## PASSAGE SHOWN
——

Smash Rockwell is a studio album by American hip hop musician Casual. It was released on Hiero Imperium on September 6, 2005.

Critical reception

Andy Kellman of AllMusic gave the album 3.5 stars out of 5, writing, "The album is fairly uniform and consistently strong, despite the range of producers involved, and Casual is in improved form lyrically, nearly as sharp as he was throughout 1994's Fear Itself." He added, "All the talk of taking things back to the early '90s can become nearly as grating as relentless gun talk, but Casual is thankfully less irritable than he was on He Think He Raw." Dan Nishimoto of Stylus Magazine gave the album a grade of C+, stating, "When the grab-bag approach works, it certainly works to his advantage; from pimp strut to battlecat posturing, he gets to bake and taste the cake."

——

Stored items
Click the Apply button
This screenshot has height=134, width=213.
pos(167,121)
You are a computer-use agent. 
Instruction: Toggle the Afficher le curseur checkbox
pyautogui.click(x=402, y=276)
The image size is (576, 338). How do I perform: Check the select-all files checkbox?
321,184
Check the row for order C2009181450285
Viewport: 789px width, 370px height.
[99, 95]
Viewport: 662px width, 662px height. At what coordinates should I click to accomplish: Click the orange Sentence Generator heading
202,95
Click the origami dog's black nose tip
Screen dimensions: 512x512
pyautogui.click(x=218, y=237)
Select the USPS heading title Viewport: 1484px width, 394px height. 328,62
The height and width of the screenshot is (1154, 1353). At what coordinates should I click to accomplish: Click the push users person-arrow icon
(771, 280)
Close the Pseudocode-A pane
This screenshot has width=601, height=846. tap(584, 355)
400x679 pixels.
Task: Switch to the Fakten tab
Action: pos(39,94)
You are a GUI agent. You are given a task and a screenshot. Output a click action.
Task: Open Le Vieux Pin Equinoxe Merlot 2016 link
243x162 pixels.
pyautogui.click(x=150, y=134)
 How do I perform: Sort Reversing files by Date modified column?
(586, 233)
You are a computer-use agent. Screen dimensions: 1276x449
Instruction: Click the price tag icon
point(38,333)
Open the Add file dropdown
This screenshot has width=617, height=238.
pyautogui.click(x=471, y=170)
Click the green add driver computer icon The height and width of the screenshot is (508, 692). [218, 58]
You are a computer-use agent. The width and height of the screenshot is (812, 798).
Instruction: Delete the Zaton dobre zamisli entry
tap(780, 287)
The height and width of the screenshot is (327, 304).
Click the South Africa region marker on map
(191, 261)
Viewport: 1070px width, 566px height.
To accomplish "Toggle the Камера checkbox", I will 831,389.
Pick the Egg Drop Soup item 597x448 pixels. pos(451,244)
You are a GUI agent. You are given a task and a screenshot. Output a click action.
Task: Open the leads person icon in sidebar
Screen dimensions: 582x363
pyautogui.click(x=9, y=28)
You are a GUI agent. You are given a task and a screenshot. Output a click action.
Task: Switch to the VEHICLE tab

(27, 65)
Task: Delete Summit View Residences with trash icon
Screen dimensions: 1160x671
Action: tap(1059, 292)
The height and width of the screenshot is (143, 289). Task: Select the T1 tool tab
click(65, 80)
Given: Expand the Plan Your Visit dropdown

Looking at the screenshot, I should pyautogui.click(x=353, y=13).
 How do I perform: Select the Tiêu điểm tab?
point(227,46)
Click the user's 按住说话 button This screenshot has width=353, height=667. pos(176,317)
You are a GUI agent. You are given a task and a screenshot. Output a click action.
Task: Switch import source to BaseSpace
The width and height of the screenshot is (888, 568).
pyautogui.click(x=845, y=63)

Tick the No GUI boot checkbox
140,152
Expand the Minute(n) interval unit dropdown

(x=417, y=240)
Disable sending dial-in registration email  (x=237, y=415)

——

## REQUEST 1
According to the passage about Smash Rockwell, what grade did Dan Nishimoto of Stylus Magazine give the album?
## REQUEST 2
Carry on the passage about the album Smash Rockwell from the point where it stops.

## TASK RESULT 1
C+

## TASK RESULT 2
Spence D. of IGN included it on the "Top 26 Albums of 2005" list.

Track listing

Personnel
Credits adapted from liner notes.

 Casual – vocals, production (4, 12, 14), executive production
 J-Zone – production (1, 10)
 Domino – production (2, 5), executive production
 Bedrock – production (3)
 E Mac – vocals (4)
 Too Short – vocals (4)
 G Stack – vocals (4)
 Richie Rich – vocals (4)
 Psalm One – vocals (6)
 Jake One – production (6, 8)
 Compound 7 – production (7, 15)
 E-40 – vocals (8)
 Dan the Automator – production (9)
 Opio – vocals (10)
 Tajai – vocals (10)
 Quincy Jones – production (11)
 Young Zee – vocals (13)
 Dante Ross – production (13)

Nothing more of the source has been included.